The South American nation is spiraling into economic chaos thanks to a tailspin on the black market for the Bolivar last week.
As the anti-American rhetoric of the socialist administration grows more strident businesses and individuals are turning to dollars at a faster rate than ever.
It’s a positive shift that’s allowing parts of the economy to inch along despite a cash crunch and the world’s highest rate of inflation. The downside is that, temporarily, it puts some goods further out of reach of the working class, whose well-being is the supposed focal point of the country’s 16-year-old socialist revolution.
The latest sign of a shift towards a dual-currency economy came earlier this month when Ford Motor Co. union officials announced the company had reached a deal with officials to sell all vehicles in U.S. dollars only.
The move follow that of American Airlines a few weeks earlier, which stopped accepting bolivars for any of its 19 weekly flights out of Venezuela. Customers are now required to use a foreign credit card to buy the tickets online. That move followed all other foreign carriers, who made the same switch with the government’s consent, according to the Venezuela Airlines Association.

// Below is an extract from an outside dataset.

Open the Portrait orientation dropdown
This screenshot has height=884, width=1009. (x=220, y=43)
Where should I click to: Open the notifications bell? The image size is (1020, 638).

The shift is the result of a crumbling value of the bolivar, which has lost more than half its value this year, plunging to 400 per dollar on the free market as Venezuelans flee the troubled currency in order to move their savings into something more stable.
It’s a politically unstable situation for socialist President Nicolas Maduro, who regularly leads chants of “gringo go home” and blames currency speculation from enemies as the culprit for the fall in value.
The administration, while publicly blaming everyone but itself, likely sees a limited dollarization as the only way to stop multinationals from leaving the country, as Clorox did last year.
Clorox left because of problems brought about by decade-old currency controls, supply shortages and inflation that hit 68 percent last year. Economists believe the rate of inflation this year will reach well into the triple digits.
The move by Ford to accept only dollars comes as production has fallen by 90 percent due to struggles to gain access to dollars needed to import parts.
Customers now have to transfer to Ford U.S. dollars in advance of delivery, so that Ford can pay for the import of the parts needed to assemble the cars in Venezuela, according to union officials.